2.05.2016

[02.05.2016] Infinity na Kwiecień 2016


Kwiecień przeminął z wiatrem. Dosłownie, bo duje za oknem, jakby się kto powiesił, a zimno i smutno, że aż żal rzyć ściska. Nie o taki Maj walczyłem. Wypatruję słońca by naładować baterię, popijam owocowymi herbatkami i podnoszę swoje morale przeglądając nowości do gier, szukając haczyków na teksty… Bo blog nie może zwalniać! Chyba, że już mi się odechce. Jednak na razie nam to nie grozi, bo Corvus Belli po raz ponowny puszcza farbę i sprzedaje cynk odnośnie nowości na ten miesiąc i jak zwykle robi nam, graczom Infnity, dobrze! Jest parka naprawdę ładnych modeli, w tym pamperek, na którego czekałem odkąd dokonałem rewitalizacji moich wściekłych, kosmicznych małp. Nie zwlekajmy więc i rzućmy okiem na to, co nam kruki wojny proponują w celu wyczyszczenia portfela.

#### [SZCZEGÓŁY ZADANIA]
Przepisz dokładnie z podanego tekstu fragment od „[02.05.2016] Infinity na” do „celu wyczyszczenia portfela.”.

#### [FRAGMENT DANYCH]
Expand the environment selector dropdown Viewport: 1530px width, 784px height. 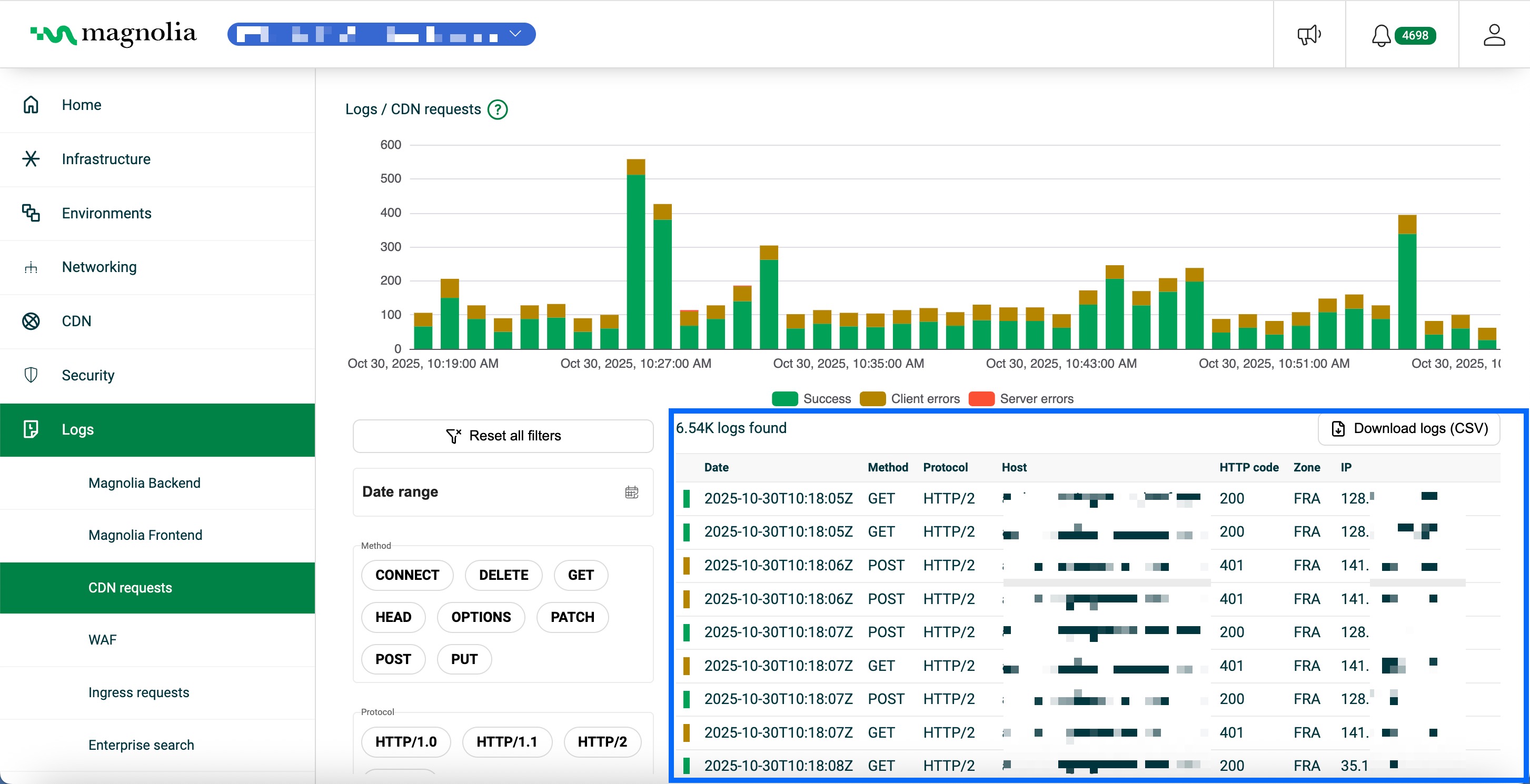coord(515,34)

#### [PEŁNA ODPOWIEDŹ]
[02.05.2016] Infinity na Kwiecień 2016


Kwiecień przeminął z wiatrem. Dosłownie, bo duje za oknem, jakby się kto powiesił, a zimno i smutno, że aż żal rzyć ściska. Nie o taki Maj walczyłem. Wypatruję słońca by naładować baterię, popijam owocowymi herbatkami i podnoszę swoje morale przeglądając nowości do gier, szukając haczyków na teksty… Bo blog nie może zwalniać! Chyba, że już mi się odechce. Jednak na razie nam to nie grozi, bo Corvus Belli po raz ponowny puszcza farbę i sprzedaje cynk odnośnie nowości na ten miesiąc i jak zwykle robi nam, graczom Infnity, dobrze! Jest parka naprawdę ładnych modeli, w tym pamperek, na którego czekałem odkąd dokonałem rewitalizacji moich wściekłych, kosmicznych małp. Nie zwlekajmy więc i rzućmy okiem na to, co nam kruki wojny proponują w celu wyczyszczenia portfela.